━━━━━ TEXTO MOSTRADO ━━━━━

Este documento permaneció dormido en el archivo de la alcaldía de Prats de Molló hasta que el diario Le Monde publicó un artículo, en 1999, en el que revelaba su existencia y hacía notar la calidad de la prosa del secretario. Diez años más tarde la editorial La Magrana lo publicó con el título de El document de Prats.

El título original del documento es rotundo y en francés, Fin de la Revolution espagnole, e ilustra la intención con la que fue escrito: dejar testimonio de los acontecimientos que desde finales de enero de 1939, hasta mediados de marzo, transformaron radicalmente la vida cotidiana del pueblo. Por fortuna Thomas Faitg tenía un talento literario que dejó volar en ese informe que, con otra pluma, hubiera sido un vulgar documento legal.

Prats de Molló era un pueblo de dos mil habitantes que recibió, durante febrero de 1939, entre 90.000 y 100.000 refugiados españoles; además, muchos de ellos llevaban carretas completas llenas de enseres y, sobre todo, vacas, burros, caballos y cabras que sumaban, según los cálculos de la alcaldía, entre 15.000 y 25.000 cabezas. El alcalde de Prats de Molló asumió el compromiso de hacerse cargo de toda aquella gente que llegaba en un estado desastroso, después de caminar durante semanas, huyendo del avance de la tropas franquistas, y sin haber probado alimento en muchos días.

El entusiasmo, y la solidaridad, del alcalde, pronto contagió a los vecinos del pueblo que, como primera medida, fueron a requisar todo el heno y la paja que había en las granjas de alrededor, para acondicionarles un sitio fijo a los animales, porque tener esa gigantesca manada suelta, deambulando por las calles del pueblo, complicaba la tarea de alimentar y vestir y, eventualmente, hospedar a toda la gente que iba llegando.

El 6 de febrero, nos cuenta el secretario Faitg, comienzan a llegar centenares de republicanos heridos, por una carretera que se había trazado a toda prisa con el fin de sacarlos de España antes de que llegara el ejército franquista a la frontera. Los heridos llegaban al pueblo como podían, ayudándose unos a otros, formaban una tropa lastimosa y miserable que provocaron en el autor del documento este comentario: “Es posible que en el siglo XX se produzca semejante carnicería, que se permitan estas atrocidades; el corazón estalla al contemplar un espectáculo tan lamentable y muchos ojos derraman lágrimas silenciosas”. A esas alturas de febrero ya se había dispuesto que los cadáveres, que eran una cantidad desmesurada para el tamaño del pueblo, se fueran incinerando en los terrenos del cementerio.

━━━━━

- **CONSIGNA**:
Prolonga el texto sobre el documento de Prats de Molló a partir de su última oración. Las filas constituyen un material aparte.

━━━━━ ENTRADAS EXTRAÍDAS ━━━━━

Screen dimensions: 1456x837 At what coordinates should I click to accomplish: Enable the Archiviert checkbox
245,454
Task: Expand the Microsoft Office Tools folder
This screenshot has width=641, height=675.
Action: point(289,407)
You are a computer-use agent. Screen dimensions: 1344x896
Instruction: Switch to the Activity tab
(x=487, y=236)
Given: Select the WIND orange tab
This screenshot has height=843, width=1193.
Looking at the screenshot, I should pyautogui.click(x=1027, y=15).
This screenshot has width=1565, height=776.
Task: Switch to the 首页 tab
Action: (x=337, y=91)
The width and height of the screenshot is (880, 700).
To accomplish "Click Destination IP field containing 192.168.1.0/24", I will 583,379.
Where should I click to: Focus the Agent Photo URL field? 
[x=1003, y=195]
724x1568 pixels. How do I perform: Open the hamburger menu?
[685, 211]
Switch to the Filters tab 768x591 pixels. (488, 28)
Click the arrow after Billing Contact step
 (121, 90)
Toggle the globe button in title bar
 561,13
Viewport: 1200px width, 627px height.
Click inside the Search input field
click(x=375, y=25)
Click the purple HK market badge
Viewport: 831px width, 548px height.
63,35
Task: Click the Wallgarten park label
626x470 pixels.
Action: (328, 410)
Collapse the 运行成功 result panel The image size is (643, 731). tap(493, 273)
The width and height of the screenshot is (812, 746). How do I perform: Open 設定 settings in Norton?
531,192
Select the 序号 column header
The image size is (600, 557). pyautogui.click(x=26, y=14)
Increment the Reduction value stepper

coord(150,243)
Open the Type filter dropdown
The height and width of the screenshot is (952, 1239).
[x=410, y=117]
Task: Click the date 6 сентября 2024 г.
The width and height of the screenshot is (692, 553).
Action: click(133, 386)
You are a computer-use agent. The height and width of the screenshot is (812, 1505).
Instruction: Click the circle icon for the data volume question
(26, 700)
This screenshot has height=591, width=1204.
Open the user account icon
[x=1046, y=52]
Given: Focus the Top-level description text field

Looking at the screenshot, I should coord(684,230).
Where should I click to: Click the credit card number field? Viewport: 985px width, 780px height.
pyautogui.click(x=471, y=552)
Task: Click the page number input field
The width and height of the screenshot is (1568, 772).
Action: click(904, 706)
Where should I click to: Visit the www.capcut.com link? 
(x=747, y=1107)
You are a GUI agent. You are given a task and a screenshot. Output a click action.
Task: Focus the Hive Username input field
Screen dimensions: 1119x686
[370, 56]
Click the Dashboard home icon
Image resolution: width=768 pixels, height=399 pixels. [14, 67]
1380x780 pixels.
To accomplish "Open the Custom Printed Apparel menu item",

━━━━━

- **RESULTADO**:
Entre el 8 y el 12 de febrero llegaron a Prats de Molló 37.000 soldados republicanos, que fueron desarmados en la frontera pero muchos, como constataron los vecinos unos días más tarde, habían ocultado algún arma y esto, sumado al hambre y al nivel de hacinamiento que padecían los recién llegados, hicieron que el alcalde, cuyo nombre era, según nos enteramos a mitad del documento, Joseph Nöell, tuviera que ir personalmente, de grupo en grupo, llamando a la calma y tratando de convencer a los soldados para que entregaran las armas que habían escondido.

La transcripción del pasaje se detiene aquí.